This is indeed the idea behind a European debt agency which was introduced in December 2021 by Mario Draghi and Emmanuel Macron in a letter published in the Financial Times 8 . In this letter they call for new European rules that are more favorable to investments and mention the proposal of an agency for managing Covid-related debt.

But in an extraordinary situation like the one we find ourselves in, the distinction between normal debt and extraordinary debt may begin to lose its meaning.

Since 2019 I have been working with my colleagues on the proposal for a European Debt Agency which would be 1) as non-mutual as it is cooperative, 2) capable of absorbing all the debt of the Eurozone, and 3) able to help the Union’s transition to a central fiscal capacity.

I outlined this proposal on the pages of le Grand Continent 9 . I will not go into all the details because what is important for me here is to highlight an aspect which is crucial to our discussion: the ability of such an agency to issue a eurobond that can work as a truly European and safe asset.

In the present tectonic that we will have to learn to navigate, a European safe asset is a political priority that can hardly be bypassed, both externally, as far as the Union’s global standing in the international monetary context is concerned; and internally, if we wish to move away from home biases and build a true European banking union capable of supporting private investment.

What is at stake is at once increased political unity and economic efficiency, both conditions which are indispensable if we wish to usher in a new and sustainable era of investment for the transition.

Referring to the ecological transition in a time of war, Pierre Charbonnier wrote that it is a matter of “creating a collective mobilization and a community of interests in European society”. He even suggested “behind the ecology of war, ecological patriotism” 10 . I believe rather that the homeland we are all called upon to learn to inhabit is, as contradictory as it may seem, a technological homeland.

We have mentioned several times the anachronism of a 20th century — or even a 19th century — style war in the midst of the 21st century. Of course, we must learn to “rethink war” 11 . All the more so as there is a risk that this anachronism will extend to the notions of peace and order for which we are “fighting”.

**********

Task description>
Answer these questions on the passage about a European debt agency:
1. Who introduced the idea of a European debt agency in December 2021, and in which publication did their letter appear?
2. Since what year has the writer been working with colleagues on the European Debt Agency proposal?
3. What kind of homeland does the writer believe we are all called upon to learn to inhabit?

**********

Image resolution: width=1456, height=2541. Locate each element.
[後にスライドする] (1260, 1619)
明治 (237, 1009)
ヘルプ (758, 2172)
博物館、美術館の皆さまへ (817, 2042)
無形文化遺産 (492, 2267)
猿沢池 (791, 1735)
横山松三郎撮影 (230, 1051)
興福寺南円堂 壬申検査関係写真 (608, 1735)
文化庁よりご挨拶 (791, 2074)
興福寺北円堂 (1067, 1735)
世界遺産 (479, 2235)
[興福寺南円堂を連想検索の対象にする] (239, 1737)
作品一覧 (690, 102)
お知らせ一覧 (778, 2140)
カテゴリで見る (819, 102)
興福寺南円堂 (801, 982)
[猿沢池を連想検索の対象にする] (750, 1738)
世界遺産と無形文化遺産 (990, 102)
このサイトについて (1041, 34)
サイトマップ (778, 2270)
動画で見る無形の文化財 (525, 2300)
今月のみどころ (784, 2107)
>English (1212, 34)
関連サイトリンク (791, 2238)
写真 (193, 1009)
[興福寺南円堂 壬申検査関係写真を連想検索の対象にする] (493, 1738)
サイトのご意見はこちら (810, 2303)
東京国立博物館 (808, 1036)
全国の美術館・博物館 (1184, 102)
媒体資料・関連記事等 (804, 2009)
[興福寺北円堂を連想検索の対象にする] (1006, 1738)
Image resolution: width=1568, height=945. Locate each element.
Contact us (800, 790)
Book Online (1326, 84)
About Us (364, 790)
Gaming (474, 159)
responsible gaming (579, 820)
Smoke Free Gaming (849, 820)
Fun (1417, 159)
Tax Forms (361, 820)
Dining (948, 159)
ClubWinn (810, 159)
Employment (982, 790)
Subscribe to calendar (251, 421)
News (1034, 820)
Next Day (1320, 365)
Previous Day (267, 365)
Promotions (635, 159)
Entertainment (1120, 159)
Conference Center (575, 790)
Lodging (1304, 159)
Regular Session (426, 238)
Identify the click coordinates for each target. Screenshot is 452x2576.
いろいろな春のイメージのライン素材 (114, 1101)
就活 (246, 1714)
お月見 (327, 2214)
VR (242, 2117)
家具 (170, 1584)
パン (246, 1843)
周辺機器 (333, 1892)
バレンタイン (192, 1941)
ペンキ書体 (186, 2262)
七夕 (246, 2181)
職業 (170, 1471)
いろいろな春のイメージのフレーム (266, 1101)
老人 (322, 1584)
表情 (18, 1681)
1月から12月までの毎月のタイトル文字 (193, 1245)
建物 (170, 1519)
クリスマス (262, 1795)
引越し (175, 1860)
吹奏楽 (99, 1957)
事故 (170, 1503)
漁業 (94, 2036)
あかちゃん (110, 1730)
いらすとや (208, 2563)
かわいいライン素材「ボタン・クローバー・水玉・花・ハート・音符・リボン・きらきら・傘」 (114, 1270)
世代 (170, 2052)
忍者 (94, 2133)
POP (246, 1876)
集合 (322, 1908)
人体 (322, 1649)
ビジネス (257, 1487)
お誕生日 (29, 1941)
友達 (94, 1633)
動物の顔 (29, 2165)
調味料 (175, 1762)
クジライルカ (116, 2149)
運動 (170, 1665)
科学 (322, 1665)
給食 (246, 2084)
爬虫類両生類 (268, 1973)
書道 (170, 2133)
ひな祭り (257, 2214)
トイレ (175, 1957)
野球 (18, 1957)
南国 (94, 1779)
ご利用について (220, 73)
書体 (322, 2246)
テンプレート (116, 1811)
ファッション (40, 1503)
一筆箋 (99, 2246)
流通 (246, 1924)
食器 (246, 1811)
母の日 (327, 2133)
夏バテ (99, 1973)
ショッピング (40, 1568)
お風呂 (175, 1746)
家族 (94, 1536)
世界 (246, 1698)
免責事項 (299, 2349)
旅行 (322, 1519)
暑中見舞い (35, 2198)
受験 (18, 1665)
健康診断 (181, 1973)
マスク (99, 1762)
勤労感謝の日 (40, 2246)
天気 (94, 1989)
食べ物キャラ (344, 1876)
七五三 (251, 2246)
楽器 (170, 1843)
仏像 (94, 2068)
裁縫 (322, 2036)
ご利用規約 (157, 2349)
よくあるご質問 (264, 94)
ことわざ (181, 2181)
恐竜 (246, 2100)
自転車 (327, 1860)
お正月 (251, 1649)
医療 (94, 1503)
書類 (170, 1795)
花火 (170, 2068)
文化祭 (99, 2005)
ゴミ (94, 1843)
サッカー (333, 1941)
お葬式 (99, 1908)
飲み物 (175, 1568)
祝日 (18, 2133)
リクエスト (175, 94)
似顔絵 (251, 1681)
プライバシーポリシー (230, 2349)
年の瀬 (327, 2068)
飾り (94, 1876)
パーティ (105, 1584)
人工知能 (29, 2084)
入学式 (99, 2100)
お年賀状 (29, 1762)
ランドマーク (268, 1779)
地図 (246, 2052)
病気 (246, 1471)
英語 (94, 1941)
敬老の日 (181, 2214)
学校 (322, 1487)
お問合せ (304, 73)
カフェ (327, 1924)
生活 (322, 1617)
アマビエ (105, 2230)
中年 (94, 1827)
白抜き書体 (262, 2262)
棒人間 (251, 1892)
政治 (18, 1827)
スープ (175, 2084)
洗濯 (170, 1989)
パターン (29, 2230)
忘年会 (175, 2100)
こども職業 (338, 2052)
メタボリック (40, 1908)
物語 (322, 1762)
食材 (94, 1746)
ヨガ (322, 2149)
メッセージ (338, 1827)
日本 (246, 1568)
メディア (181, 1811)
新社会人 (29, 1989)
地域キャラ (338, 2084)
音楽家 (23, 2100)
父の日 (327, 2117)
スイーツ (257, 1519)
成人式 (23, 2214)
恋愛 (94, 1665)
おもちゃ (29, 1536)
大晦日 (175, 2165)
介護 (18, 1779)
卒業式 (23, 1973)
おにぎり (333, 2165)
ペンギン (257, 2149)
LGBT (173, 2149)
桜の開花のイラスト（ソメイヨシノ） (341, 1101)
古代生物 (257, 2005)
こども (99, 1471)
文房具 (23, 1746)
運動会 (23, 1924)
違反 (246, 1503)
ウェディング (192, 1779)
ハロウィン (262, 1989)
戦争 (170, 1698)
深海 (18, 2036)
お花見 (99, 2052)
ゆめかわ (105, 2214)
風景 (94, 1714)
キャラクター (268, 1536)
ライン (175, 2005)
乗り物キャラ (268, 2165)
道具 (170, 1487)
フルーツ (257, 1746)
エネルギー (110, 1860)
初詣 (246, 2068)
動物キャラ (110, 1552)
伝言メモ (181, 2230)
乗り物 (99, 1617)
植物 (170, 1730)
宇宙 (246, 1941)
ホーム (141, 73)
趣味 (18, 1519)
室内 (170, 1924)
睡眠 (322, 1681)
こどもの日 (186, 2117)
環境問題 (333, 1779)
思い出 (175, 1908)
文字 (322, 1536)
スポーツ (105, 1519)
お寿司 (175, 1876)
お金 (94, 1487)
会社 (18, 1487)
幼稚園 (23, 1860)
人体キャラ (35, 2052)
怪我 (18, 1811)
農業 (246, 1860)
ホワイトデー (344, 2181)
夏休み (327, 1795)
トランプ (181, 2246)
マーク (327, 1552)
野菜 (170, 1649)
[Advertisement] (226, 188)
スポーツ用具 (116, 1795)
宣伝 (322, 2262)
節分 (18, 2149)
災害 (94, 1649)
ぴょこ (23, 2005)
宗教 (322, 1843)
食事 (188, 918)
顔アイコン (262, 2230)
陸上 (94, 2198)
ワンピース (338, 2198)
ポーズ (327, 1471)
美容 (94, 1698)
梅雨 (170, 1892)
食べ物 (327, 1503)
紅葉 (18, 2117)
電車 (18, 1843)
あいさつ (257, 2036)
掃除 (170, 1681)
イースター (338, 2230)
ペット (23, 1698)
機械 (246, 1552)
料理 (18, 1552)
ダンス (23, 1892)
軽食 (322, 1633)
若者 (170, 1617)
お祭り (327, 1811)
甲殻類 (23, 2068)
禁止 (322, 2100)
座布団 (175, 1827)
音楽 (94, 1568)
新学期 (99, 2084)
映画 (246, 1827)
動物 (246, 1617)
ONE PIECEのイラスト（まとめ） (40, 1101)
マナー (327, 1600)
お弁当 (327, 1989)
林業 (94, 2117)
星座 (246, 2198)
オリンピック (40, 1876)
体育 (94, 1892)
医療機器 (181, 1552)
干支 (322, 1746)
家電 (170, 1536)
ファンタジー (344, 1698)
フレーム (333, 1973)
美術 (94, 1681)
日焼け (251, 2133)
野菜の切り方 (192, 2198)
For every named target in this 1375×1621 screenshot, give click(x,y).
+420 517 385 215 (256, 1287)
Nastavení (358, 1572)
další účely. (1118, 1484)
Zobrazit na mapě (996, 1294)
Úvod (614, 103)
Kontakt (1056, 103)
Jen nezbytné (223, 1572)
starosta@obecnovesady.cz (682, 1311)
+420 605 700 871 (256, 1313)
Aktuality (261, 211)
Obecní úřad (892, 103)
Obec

**********

Worked solution>
1. Mario Draghi and Emmanuel Macron, in the Financial Times.
2. 2019.
3. A technological homeland.